Saturday, October 11, 2014

What I Found Coming Home

There is always some amount of anticipation that comes with returning home. It is a combination of seeing family, getting to eat some comfort food, and not having to think too hard when talking to people because you all share a childhood culture and language. One of the things I was kind of dreading though was what I was going to find as I spoke at church after church.

The church in America is in decline. Our denomination is dying. We are struggling. We don’t have as much to give as we once did. This is the message that I have been hearing in Africa, coming out of the North American church for the last two years. Yet I didn’t find a dying church.

Now I have only been back in the US for two weeks and only speaking at churches for one of

those weeks, though I did fit in 7 different speaking engagements in that first week. I didn’t find a dying church. If we want to say that just because a church has people coming to it does not mean that it is a fruitful church then we also have to admit that just because a church is losing members does not mean it is lacking in fruit. If public opinion is not good enough in one instance why is it in the other?

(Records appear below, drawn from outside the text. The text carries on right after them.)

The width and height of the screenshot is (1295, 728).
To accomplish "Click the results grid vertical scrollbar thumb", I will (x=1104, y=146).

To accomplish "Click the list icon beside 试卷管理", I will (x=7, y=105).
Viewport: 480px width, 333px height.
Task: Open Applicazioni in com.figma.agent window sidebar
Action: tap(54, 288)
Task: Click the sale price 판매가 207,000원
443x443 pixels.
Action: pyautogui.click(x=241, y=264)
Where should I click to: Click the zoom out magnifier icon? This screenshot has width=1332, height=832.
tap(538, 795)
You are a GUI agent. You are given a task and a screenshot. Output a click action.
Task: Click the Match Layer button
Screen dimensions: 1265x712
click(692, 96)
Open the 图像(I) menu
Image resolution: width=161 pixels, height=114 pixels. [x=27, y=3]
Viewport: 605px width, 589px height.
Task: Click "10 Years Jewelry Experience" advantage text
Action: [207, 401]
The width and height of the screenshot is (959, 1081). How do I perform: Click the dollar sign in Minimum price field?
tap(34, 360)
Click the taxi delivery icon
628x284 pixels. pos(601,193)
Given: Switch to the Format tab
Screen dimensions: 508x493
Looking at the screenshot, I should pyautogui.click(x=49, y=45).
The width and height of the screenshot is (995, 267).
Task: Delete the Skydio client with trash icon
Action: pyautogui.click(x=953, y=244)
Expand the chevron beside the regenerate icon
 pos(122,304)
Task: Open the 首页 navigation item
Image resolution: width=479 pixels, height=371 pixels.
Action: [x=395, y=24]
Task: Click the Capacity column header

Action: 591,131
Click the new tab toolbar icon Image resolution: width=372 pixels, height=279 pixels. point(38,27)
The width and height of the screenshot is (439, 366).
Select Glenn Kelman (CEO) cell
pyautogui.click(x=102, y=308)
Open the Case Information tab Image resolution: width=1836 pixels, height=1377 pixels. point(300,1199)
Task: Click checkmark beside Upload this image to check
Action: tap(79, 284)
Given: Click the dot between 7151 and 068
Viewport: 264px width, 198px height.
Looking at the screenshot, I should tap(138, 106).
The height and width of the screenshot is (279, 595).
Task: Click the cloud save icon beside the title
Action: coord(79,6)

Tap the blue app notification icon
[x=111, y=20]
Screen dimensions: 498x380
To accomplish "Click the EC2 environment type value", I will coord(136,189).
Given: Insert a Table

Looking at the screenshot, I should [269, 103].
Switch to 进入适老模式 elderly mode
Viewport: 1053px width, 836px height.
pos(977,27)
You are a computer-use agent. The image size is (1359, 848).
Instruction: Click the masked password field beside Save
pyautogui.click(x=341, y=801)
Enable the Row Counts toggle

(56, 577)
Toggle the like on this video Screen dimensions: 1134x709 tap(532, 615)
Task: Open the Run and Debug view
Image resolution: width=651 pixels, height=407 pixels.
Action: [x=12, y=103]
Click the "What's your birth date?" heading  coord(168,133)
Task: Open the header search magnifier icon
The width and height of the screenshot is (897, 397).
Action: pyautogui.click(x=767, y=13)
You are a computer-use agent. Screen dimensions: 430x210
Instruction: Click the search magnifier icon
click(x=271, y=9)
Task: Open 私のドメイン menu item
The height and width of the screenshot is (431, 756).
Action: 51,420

The United Methodist Church in the US has been dying for years, not because numbers are going down, but because churches were to inwardly focused. I don’t know when it happened, but when the highlight of the year for youth is a ski trip to the Rockies and not a local missions week than we should be able to easily understand what the problem is. Yet what I am finding now are small, financially strapped churches and large churches with big hearts coming back to their communities and again diving in to relationships with their neighbors. In this short week I have seen church plants in run down neighborhoods where other churches and even the boys and girls club have pulled out. I have seen small churches take on large ministries, driven out of a love for neighbor, even when those neighbors do not look like the current church population. I have seen ministries where a coffee shop turns into a place of community and conversation. I have seen college students gathering and discerning how their future careers fit together with their faith. If we are not basing our judgments on numbers or political influence but on missions, impact on individual lives, and the amount of love shown a community then I have to say, I don’t see a dying church.

Many blessings for the churches that have welcomed me this week and shown me a church that is alive, vibrant, and ministering to the community around it.